Quick Reference Card (60-Second Summary)

  • Hypercalcemia: Elevated calcium levels (>10.5 mg/dL), malignancy, hyperparathyroidism, vitamin D toxicity.
  • Hypocalcemia: Decreased calcium levels (<8.5 mg/dL), hypoparathyroidism, vitamin D deficiency, renal failure.
  • PTH: Elevated in hyperparathyroidism, suppressed in hypoparathyroidism.
  • First-line treatment: Hydration, loop diuretics, bisphosphonates for hypercalcemia; calcium supplements, vitamin D analogs for hypocalcemia.
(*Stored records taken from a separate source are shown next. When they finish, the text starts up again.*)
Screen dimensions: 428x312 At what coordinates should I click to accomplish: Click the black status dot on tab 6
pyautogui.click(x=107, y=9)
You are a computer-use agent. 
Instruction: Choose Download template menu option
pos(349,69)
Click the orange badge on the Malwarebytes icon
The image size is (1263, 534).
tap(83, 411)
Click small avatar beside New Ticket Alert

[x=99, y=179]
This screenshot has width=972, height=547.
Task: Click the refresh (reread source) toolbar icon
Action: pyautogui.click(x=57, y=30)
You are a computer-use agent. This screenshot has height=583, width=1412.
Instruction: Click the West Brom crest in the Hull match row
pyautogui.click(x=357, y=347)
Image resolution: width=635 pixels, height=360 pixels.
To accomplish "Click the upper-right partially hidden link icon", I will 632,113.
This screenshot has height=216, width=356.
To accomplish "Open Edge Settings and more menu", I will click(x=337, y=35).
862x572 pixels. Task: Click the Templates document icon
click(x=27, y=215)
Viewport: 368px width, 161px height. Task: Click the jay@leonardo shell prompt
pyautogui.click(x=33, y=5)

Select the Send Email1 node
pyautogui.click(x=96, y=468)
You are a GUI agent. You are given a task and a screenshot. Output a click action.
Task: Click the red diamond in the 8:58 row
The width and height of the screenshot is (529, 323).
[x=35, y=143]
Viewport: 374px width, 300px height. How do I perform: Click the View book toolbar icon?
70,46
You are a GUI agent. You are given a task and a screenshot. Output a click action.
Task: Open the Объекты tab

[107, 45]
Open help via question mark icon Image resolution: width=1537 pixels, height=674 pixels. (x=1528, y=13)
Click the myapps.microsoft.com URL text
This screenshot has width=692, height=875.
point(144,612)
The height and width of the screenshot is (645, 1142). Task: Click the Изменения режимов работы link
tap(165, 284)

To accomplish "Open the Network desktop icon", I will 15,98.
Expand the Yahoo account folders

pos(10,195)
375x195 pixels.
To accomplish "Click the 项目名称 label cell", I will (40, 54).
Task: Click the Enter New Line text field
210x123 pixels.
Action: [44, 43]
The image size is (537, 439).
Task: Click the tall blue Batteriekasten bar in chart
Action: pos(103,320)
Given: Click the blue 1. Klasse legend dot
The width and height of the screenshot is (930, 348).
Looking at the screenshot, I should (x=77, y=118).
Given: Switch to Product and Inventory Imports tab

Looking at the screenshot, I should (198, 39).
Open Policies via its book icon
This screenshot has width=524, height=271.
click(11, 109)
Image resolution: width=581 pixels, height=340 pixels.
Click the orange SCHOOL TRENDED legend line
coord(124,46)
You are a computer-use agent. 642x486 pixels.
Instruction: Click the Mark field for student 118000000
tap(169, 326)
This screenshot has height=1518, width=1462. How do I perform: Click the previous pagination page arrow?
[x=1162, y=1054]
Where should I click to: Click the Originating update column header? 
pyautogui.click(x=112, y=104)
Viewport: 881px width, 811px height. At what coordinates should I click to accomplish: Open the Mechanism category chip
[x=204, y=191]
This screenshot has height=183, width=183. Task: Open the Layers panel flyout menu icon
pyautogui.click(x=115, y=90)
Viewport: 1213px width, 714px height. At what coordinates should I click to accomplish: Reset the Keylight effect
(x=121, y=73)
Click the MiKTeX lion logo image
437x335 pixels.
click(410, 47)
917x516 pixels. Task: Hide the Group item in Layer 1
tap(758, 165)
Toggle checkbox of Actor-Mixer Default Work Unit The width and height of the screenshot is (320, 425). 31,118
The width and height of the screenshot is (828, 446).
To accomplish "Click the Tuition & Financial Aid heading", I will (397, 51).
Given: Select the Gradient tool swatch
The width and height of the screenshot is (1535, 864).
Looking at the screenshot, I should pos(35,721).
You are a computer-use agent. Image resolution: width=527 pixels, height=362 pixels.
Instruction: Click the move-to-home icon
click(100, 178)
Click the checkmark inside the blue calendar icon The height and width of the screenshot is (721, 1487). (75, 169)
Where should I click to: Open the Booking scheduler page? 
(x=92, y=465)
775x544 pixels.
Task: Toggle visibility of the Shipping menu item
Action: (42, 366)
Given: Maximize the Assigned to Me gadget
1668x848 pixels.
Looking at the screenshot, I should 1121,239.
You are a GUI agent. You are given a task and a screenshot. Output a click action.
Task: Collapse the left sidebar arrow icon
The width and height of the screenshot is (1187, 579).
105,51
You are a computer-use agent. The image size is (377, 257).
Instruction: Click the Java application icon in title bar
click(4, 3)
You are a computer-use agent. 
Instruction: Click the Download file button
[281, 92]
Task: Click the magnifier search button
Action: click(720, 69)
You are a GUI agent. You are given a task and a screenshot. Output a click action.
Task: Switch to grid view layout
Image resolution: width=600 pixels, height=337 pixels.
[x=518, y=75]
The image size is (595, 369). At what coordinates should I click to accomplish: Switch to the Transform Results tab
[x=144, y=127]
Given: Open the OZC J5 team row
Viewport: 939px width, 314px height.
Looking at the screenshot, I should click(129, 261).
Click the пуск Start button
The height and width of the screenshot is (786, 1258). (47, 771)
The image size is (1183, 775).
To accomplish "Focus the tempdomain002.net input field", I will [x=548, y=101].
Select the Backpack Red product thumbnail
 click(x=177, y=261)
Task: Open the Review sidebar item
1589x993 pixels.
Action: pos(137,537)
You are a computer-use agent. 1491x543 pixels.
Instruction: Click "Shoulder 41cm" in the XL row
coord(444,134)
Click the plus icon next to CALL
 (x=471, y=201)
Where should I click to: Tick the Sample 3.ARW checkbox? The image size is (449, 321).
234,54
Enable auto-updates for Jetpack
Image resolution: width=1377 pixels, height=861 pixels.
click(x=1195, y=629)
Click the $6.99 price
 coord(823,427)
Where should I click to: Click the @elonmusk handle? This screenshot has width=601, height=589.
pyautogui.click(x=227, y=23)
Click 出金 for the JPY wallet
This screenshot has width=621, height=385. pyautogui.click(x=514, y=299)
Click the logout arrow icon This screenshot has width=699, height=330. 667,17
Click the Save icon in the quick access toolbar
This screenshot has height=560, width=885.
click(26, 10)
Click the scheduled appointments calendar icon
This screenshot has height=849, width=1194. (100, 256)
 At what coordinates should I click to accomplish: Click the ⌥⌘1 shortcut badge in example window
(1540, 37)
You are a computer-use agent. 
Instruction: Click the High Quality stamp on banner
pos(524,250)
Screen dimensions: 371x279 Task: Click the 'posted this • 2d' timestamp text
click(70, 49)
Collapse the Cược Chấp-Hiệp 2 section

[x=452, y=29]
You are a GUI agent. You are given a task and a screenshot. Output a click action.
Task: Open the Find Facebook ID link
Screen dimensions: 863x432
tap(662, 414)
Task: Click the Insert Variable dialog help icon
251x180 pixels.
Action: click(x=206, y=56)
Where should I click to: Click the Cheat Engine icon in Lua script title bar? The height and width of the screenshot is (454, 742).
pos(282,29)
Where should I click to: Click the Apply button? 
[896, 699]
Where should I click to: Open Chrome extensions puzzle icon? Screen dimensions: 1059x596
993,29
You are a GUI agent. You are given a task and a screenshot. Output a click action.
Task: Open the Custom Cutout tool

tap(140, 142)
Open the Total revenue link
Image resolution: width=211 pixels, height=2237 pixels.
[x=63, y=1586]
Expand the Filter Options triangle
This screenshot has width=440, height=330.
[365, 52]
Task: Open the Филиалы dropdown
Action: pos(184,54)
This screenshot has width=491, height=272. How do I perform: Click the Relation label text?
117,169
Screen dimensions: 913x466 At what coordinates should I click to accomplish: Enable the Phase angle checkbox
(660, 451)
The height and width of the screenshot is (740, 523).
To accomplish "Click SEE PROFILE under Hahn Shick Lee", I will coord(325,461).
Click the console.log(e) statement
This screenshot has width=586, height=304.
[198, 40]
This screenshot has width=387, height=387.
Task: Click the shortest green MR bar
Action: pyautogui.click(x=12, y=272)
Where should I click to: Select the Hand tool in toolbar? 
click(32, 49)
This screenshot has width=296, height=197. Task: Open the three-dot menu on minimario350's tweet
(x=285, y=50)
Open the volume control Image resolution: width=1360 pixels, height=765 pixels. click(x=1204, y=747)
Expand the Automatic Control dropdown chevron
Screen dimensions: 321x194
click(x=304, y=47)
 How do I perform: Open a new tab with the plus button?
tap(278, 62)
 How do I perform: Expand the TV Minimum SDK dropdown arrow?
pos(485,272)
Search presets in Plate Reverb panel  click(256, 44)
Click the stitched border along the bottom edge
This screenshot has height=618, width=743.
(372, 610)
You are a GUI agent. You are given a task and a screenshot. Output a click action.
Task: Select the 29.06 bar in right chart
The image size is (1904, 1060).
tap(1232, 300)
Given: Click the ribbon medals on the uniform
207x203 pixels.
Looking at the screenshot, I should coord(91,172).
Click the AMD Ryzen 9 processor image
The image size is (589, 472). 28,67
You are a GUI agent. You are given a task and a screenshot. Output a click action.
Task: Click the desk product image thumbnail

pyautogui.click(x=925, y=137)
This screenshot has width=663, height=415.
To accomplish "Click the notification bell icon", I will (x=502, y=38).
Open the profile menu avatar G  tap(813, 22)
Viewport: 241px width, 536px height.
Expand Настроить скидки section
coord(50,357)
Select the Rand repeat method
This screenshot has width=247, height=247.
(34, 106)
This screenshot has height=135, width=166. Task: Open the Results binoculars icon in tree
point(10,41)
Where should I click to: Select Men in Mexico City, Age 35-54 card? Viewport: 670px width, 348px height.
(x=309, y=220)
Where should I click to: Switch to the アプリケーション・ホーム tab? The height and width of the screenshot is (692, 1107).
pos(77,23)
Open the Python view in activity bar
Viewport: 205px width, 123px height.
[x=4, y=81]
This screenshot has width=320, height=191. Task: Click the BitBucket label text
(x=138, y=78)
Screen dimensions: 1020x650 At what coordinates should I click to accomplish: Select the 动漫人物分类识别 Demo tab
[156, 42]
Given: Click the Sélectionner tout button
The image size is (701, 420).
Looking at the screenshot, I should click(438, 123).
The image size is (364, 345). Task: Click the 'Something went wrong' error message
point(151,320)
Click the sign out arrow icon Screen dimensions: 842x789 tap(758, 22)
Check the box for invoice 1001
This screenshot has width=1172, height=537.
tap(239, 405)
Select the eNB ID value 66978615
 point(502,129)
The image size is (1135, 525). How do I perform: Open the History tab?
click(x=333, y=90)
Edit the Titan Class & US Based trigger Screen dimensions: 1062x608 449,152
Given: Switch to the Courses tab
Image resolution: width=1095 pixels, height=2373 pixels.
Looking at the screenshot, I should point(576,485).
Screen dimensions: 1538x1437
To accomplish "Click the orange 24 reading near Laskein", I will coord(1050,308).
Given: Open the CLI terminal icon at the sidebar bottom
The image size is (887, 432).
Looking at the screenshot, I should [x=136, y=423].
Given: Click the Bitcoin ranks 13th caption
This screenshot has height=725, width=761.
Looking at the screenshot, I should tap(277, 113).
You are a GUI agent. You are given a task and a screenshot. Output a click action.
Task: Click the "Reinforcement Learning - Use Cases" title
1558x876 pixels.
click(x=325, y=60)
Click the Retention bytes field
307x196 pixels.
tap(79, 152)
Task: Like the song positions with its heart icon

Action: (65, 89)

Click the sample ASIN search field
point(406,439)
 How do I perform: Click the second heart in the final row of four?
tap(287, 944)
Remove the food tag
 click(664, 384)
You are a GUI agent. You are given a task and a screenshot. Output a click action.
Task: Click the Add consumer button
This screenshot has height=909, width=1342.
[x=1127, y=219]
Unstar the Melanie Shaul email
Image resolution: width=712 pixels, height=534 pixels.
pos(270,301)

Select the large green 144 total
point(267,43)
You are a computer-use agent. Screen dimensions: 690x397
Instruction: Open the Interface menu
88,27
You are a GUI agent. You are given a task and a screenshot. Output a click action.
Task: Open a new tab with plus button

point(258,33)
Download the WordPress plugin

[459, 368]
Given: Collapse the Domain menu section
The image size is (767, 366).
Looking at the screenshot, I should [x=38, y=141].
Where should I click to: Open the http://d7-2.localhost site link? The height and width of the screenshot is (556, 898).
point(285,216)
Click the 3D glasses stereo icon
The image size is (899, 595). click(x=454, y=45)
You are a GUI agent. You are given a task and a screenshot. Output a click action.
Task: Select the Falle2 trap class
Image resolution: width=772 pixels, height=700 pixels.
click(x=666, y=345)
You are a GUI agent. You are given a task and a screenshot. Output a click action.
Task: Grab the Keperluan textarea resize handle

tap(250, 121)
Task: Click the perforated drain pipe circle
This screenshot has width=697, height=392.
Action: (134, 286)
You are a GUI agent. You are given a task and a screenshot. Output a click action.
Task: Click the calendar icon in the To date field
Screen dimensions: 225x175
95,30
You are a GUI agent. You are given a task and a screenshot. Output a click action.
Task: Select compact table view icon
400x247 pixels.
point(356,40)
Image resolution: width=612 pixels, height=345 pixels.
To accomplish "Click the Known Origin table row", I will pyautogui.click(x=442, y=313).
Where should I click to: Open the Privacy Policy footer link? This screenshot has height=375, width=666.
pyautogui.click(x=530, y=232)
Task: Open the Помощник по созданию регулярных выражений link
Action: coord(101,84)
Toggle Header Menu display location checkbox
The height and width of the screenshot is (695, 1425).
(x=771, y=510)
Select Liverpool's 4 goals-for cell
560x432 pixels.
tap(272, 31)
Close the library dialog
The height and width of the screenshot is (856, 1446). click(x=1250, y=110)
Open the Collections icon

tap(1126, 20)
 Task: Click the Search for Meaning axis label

If You Get Stuck on Test Day

  • Eliminate obviously wrong answers: Use the process of elimination to narrow down the options.
  • Use the "next best step" hierarchy: Always consider the next best step in management.
  • For Step 3 CCS: Always order basic labs (calcium, PTH, alkaline phosphatase, phosphate) and imaging studies (bone scans, X-rays).

Related USMLE Topics

  • Malignancy: Connects to hypercalcemia, renal failure, and bone metastases.
  • Vitamin D: Connects to hypercalcemia, hypocalcemia, and renal failure.
  • Hyperparathyroidism: Connects to hypercalcemia, renal failure, and osteoporosis.